Data entries →
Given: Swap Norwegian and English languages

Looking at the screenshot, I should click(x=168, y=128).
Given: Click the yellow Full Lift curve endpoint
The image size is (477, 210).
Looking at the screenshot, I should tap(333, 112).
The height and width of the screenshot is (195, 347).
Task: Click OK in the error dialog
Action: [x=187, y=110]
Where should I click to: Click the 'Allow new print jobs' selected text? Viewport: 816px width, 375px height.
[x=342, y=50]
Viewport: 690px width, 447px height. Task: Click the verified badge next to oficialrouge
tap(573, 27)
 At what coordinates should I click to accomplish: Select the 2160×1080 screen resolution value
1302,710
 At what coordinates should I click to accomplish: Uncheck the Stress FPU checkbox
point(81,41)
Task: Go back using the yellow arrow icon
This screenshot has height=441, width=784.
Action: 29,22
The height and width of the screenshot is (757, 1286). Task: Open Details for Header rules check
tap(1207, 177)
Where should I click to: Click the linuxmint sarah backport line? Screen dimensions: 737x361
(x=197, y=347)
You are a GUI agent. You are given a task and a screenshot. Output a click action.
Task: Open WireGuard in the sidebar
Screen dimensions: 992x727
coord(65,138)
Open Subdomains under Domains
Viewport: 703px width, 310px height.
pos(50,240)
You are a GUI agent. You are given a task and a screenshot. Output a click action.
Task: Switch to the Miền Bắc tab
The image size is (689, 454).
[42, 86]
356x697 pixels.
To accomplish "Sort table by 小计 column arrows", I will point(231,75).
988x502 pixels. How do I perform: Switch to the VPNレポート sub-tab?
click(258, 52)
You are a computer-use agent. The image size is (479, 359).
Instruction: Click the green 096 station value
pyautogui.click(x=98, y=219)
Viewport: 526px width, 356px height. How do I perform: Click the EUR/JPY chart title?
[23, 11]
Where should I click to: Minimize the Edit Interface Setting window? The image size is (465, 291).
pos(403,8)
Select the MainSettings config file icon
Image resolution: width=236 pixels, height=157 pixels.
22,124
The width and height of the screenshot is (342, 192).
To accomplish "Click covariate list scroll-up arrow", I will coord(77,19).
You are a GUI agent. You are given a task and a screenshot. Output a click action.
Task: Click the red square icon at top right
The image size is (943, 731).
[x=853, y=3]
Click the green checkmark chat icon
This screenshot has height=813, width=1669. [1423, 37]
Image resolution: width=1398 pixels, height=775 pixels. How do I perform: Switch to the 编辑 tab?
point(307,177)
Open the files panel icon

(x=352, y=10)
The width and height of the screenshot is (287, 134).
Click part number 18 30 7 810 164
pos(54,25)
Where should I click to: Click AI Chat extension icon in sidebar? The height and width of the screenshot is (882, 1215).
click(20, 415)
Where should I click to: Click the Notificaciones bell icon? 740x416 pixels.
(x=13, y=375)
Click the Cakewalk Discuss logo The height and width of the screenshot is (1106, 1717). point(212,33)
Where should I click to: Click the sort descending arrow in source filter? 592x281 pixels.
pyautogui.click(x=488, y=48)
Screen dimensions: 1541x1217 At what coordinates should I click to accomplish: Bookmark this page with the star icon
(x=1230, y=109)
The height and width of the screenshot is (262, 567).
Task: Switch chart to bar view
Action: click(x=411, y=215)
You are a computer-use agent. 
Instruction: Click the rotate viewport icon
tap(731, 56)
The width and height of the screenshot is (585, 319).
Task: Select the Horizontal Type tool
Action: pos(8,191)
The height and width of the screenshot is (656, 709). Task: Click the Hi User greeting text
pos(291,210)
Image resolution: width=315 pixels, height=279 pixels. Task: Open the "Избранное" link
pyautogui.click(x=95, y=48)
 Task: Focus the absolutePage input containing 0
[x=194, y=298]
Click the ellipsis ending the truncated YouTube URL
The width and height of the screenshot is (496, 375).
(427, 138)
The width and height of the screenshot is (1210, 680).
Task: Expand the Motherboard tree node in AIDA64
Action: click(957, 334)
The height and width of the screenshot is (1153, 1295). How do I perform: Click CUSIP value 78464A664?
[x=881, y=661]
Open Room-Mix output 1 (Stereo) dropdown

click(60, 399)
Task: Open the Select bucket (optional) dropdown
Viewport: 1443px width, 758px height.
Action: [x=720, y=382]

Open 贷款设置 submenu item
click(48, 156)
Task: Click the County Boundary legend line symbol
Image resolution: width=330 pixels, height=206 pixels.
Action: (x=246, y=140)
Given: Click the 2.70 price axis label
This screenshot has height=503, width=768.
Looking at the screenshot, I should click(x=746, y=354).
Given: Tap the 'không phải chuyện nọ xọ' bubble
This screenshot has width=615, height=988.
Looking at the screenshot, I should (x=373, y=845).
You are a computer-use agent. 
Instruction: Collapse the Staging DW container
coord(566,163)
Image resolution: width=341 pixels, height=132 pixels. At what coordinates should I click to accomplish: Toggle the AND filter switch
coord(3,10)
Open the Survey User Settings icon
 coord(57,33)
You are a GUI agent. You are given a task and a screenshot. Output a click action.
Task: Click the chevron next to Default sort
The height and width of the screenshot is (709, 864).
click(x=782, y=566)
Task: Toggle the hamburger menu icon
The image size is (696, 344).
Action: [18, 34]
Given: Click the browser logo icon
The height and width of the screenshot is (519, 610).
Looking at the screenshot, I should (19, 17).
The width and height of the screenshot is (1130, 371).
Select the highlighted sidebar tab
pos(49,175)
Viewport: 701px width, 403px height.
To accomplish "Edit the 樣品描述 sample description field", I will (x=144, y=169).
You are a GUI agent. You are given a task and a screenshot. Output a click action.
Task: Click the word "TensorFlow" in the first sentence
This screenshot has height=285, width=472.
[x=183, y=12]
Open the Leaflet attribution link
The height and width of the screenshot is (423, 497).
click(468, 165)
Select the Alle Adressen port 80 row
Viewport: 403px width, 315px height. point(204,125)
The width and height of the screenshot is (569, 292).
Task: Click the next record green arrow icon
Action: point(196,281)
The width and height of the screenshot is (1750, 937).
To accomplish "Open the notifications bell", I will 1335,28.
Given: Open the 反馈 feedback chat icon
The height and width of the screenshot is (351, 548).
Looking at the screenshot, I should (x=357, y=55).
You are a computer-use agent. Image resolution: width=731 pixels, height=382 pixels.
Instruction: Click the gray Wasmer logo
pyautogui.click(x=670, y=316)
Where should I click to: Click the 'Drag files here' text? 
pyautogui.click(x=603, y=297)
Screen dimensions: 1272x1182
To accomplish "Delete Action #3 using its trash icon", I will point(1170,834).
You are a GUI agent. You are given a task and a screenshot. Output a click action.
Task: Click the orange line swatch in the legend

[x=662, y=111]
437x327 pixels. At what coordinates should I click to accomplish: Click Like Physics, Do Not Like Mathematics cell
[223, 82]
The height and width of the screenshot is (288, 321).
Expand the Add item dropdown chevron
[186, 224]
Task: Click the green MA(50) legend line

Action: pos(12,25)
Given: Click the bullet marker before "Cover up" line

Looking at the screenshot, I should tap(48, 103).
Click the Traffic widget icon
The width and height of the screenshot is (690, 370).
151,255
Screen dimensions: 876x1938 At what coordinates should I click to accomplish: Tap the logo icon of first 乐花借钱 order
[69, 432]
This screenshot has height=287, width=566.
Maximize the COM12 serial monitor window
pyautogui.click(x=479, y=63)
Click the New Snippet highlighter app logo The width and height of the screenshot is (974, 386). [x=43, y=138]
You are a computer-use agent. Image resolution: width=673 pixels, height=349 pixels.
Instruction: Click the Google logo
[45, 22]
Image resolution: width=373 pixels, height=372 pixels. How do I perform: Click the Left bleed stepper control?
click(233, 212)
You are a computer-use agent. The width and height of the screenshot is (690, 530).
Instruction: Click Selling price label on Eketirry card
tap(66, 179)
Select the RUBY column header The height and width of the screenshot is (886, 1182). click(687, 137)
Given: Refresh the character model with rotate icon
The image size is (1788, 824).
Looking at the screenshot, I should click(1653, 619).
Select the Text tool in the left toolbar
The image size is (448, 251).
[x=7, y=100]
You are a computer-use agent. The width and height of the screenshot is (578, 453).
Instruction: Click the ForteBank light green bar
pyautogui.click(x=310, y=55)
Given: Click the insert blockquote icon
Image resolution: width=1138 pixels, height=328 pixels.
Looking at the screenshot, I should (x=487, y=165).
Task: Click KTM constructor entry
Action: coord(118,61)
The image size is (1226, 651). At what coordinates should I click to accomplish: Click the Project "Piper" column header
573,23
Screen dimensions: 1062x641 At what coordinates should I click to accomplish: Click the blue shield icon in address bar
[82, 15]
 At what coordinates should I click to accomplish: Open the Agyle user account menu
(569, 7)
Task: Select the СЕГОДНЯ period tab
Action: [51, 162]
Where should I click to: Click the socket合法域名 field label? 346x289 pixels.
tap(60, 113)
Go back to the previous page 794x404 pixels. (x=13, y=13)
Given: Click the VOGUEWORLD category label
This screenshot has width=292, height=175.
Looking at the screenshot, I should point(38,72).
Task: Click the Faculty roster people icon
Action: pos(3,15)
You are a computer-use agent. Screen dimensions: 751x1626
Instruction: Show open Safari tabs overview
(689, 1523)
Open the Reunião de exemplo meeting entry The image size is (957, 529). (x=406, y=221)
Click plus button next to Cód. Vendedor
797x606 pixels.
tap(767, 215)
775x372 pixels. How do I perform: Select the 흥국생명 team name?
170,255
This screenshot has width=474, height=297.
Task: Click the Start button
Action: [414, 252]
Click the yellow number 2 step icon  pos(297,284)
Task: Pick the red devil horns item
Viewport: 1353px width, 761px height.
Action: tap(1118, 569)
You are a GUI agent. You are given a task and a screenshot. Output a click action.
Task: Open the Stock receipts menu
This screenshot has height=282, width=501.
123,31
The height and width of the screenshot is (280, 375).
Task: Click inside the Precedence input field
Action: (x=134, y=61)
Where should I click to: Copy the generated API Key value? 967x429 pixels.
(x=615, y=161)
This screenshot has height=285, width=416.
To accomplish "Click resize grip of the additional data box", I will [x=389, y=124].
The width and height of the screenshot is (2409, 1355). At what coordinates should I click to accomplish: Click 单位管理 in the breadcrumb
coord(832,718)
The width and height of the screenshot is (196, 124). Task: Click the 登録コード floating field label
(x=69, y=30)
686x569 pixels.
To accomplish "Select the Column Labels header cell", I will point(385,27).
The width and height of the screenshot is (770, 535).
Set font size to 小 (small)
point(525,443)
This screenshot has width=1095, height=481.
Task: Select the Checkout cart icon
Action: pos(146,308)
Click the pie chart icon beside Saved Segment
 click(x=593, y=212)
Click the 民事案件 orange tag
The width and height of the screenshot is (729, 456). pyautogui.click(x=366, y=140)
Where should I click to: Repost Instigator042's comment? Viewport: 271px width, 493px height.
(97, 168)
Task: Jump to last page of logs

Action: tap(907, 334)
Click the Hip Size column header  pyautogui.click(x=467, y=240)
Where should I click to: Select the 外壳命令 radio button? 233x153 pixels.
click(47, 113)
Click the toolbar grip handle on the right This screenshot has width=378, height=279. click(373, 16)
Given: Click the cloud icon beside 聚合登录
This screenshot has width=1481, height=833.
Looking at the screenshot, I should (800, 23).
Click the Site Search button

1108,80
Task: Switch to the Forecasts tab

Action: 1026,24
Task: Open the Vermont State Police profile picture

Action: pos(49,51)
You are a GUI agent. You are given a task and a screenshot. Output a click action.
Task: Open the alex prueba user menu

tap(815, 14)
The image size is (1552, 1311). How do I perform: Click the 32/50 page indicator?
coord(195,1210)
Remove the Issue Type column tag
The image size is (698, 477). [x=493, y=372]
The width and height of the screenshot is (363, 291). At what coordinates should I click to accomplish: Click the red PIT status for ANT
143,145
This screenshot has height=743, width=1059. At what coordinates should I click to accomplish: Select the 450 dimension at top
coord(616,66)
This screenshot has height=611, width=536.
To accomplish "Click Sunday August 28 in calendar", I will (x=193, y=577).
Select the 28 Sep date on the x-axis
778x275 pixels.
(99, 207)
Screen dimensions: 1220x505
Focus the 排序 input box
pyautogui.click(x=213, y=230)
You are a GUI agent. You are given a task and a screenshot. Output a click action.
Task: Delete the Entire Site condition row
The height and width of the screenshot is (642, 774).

Exercise brief → Please copy out, unchanged, the lines of the data entries from the one containing "Select the Alle Adressen port 80 row" through the one containing "Looking at the screenshot, I should (x=357, y=55).", including both.

Output of the task →
Select the Alle Adressen port 80 row
Viewport: 403px width, 315px height. point(204,125)
The width and height of the screenshot is (569, 292).
Task: Click the next record green arrow icon
Action: point(196,281)
The width and height of the screenshot is (1750, 937).
To accomplish "Open the notifications bell", I will 1335,28.
Given: Open the 反馈 feedback chat icon
The height and width of the screenshot is (351, 548).
Looking at the screenshot, I should (x=357, y=55).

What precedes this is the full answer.